Reproduce every line of the material below without changing a single character.

Text and item location entries:

::::

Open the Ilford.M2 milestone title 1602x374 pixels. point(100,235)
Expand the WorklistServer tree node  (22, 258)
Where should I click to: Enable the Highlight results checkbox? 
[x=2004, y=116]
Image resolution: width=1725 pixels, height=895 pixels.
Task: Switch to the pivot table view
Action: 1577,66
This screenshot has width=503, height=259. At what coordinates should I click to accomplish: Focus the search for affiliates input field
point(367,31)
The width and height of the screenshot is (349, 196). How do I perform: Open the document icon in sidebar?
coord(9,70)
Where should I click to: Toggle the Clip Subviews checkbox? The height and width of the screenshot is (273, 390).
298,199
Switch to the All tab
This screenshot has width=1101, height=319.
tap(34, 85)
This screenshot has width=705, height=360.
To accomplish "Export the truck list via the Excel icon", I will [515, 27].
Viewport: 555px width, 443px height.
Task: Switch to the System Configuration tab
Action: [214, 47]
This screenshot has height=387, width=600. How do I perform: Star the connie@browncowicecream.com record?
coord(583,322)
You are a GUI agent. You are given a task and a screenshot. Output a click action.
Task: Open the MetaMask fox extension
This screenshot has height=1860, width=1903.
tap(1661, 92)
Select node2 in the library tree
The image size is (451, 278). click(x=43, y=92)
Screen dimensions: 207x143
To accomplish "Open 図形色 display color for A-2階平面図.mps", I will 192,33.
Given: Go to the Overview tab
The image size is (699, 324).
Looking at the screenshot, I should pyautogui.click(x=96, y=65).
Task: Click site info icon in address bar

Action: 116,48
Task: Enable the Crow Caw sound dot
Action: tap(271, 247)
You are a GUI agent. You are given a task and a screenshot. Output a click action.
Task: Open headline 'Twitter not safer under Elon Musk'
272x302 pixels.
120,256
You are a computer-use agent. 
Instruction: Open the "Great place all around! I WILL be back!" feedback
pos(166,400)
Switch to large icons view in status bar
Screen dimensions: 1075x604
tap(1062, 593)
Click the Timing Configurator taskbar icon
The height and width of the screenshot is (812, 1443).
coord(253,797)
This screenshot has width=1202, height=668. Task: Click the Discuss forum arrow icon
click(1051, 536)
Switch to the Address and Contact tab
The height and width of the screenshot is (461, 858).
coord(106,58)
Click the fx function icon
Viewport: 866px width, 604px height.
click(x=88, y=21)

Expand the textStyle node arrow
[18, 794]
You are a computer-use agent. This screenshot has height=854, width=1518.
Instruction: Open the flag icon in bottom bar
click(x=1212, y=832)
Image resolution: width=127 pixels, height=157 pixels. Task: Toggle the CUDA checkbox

::::

Exercise solution:
Open the Ilford.M2 milestone title 1602x374 pixels. point(100,235)
Expand the WorklistServer tree node  (22, 258)
Where should I click to: Enable the Highlight results checkbox? 
[x=2004, y=116]
Image resolution: width=1725 pixels, height=895 pixels.
Task: Switch to the pivot table view
Action: 1577,66
This screenshot has width=503, height=259. At what coordinates should I click to accomplish: Focus the search for affiliates input field
point(367,31)
The width and height of the screenshot is (349, 196). How do I perform: Open the document icon in sidebar?
coord(9,70)
Where should I click to: Toggle the Clip Subviews checkbox? The height and width of the screenshot is (273, 390).
298,199
Switch to the All tab
This screenshot has width=1101, height=319.
tap(34, 85)
This screenshot has width=705, height=360.
To accomplish "Export the truck list via the Excel icon", I will [515, 27].
Viewport: 555px width, 443px height.
Task: Switch to the System Configuration tab
Action: [214, 47]
This screenshot has height=387, width=600. How do I perform: Star the connie@browncowicecream.com record?
coord(583,322)
You are a GUI agent. You are given a task and a screenshot. Output a click action.
Task: Open the MetaMask fox extension
This screenshot has height=1860, width=1903.
tap(1661, 92)
Select node2 in the library tree
The image size is (451, 278). click(x=43, y=92)
Screen dimensions: 207x143
To accomplish "Open 図形色 display color for A-2階平面図.mps", I will 192,33.
Given: Go to the Overview tab
The image size is (699, 324).
Looking at the screenshot, I should pyautogui.click(x=96, y=65).
Task: Click site info icon in address bar

Action: 116,48
Task: Enable the Crow Caw sound dot
Action: tap(271, 247)
You are a GUI agent. You are given a task and a screenshot. Output a click action.
Task: Open headline 'Twitter not safer under Elon Musk'
272x302 pixels.
120,256
You are a computer-use agent. 
Instruction: Open the "Great place all around! I WILL be back!" feedback
pos(166,400)
Switch to large icons view in status bar
Screen dimensions: 1075x604
tap(1062, 593)
Click the Timing Configurator taskbar icon
The height and width of the screenshot is (812, 1443).
coord(253,797)
This screenshot has width=1202, height=668. Task: Click the Discuss forum arrow icon
click(1051, 536)
Switch to the Address and Contact tab
The height and width of the screenshot is (461, 858).
coord(106,58)
Click the fx function icon
Viewport: 866px width, 604px height.
click(x=88, y=21)

Expand the textStyle node arrow
[18, 794]
You are a computer-use agent. This screenshot has height=854, width=1518.
Instruction: Open the flag icon in bottom bar
click(x=1212, y=832)
Image resolution: width=127 pixels, height=157 pixels. Task: Toggle the CUDA checkbox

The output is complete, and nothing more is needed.